## [TASK]
In the records below, find the line with "View all 1 call recording cloud article" and the line with "Viewport: 904px width, 662px height."; return exactly those lines and every line between them.

___ DATASET RECORDS ___

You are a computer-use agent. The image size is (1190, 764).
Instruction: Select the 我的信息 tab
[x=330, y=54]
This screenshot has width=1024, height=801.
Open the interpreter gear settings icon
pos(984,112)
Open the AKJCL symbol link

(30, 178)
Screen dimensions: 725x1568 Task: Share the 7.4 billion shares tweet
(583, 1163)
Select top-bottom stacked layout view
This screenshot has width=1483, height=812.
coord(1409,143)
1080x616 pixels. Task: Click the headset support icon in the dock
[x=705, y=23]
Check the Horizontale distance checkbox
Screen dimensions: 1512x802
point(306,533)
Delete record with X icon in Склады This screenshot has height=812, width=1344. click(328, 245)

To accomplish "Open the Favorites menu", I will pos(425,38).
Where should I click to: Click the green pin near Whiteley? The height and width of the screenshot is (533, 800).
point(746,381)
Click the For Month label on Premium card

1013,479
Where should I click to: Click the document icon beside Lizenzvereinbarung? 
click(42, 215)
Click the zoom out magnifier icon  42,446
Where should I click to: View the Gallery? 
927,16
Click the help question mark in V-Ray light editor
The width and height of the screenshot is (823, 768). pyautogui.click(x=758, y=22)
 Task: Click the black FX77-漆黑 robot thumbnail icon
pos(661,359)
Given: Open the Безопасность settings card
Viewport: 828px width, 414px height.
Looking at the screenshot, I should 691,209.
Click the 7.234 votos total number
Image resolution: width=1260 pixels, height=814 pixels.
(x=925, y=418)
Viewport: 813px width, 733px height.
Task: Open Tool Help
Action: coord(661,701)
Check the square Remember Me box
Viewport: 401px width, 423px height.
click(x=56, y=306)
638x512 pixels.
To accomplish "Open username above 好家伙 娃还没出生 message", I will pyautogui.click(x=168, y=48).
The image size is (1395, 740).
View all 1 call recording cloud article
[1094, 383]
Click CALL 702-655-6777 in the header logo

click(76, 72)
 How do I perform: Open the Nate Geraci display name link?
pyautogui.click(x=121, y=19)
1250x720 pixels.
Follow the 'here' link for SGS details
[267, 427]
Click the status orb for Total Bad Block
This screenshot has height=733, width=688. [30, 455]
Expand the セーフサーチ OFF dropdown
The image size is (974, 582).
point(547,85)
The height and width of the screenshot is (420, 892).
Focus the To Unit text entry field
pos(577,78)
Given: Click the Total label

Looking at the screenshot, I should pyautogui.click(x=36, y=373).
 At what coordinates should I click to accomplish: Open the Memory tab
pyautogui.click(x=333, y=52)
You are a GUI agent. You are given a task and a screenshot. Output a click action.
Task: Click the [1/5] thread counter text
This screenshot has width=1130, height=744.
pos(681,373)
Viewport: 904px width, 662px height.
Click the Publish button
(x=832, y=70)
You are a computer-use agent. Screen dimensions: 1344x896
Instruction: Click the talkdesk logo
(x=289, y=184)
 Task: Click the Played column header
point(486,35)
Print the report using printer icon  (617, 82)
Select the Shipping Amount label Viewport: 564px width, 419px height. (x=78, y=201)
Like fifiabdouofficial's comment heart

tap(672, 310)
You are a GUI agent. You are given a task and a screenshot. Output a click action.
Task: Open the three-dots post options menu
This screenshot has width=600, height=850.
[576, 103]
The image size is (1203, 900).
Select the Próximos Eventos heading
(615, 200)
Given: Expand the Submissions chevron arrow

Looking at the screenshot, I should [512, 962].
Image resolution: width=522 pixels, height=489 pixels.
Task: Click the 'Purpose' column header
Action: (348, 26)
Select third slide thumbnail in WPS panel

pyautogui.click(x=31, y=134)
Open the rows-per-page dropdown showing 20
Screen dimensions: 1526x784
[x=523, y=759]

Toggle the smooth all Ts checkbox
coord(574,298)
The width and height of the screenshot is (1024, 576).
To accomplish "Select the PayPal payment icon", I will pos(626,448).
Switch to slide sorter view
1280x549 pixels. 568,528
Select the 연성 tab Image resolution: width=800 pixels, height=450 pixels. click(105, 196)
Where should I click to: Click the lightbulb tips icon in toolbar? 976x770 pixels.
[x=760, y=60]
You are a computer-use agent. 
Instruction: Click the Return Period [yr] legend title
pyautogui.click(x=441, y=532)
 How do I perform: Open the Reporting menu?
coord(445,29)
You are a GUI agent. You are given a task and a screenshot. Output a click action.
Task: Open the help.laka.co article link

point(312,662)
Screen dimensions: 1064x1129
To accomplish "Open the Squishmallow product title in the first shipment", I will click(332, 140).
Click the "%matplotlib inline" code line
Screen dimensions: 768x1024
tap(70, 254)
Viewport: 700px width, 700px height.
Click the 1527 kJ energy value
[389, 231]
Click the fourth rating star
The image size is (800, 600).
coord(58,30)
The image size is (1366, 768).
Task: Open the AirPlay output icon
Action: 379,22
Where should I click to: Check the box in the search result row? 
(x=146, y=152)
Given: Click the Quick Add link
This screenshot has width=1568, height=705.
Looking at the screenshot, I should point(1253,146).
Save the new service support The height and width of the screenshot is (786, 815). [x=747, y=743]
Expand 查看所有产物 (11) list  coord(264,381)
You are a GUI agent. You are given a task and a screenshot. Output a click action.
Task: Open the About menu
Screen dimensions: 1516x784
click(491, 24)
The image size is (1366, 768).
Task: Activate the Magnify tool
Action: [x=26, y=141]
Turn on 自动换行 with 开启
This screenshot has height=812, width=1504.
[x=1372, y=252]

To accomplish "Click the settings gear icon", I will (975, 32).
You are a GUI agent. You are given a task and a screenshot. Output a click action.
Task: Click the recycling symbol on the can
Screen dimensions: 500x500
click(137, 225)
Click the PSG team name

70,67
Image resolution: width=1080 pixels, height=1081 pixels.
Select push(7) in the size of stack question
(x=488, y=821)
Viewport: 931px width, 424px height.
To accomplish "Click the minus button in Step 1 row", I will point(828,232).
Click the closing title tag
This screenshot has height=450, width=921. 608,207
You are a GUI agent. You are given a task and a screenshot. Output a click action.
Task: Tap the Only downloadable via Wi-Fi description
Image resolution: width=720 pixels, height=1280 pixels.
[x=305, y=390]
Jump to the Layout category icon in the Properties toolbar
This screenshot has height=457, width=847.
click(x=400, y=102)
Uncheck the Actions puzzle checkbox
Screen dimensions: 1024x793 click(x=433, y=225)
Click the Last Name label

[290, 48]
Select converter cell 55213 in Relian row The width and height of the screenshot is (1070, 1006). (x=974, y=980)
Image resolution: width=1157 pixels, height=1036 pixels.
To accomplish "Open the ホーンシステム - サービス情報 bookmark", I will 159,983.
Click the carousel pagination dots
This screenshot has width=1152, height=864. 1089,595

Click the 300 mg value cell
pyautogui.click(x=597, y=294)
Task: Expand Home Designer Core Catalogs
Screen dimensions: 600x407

___

## [TASK SOLUTION]
View all 1 call recording cloud article
[1094, 383]
Click CALL 702-655-6777 in the header logo

click(76, 72)
 How do I perform: Open the Nate Geraci display name link?
pyautogui.click(x=121, y=19)
1250x720 pixels.
Follow the 'here' link for SGS details
[267, 427]
Click the status orb for Total Bad Block
This screenshot has height=733, width=688. [30, 455]
Expand the セーフサーチ OFF dropdown
The image size is (974, 582).
point(547,85)
The height and width of the screenshot is (420, 892).
Focus the To Unit text entry field
pos(577,78)
Given: Click the Total label

Looking at the screenshot, I should pyautogui.click(x=36, y=373).
 At what coordinates should I click to accomplish: Open the Memory tab
pyautogui.click(x=333, y=52)
You are a GUI agent. You are given a task and a screenshot. Output a click action.
Task: Click the [1/5] thread counter text
This screenshot has width=1130, height=744.
pos(681,373)
Viewport: 904px width, 662px height.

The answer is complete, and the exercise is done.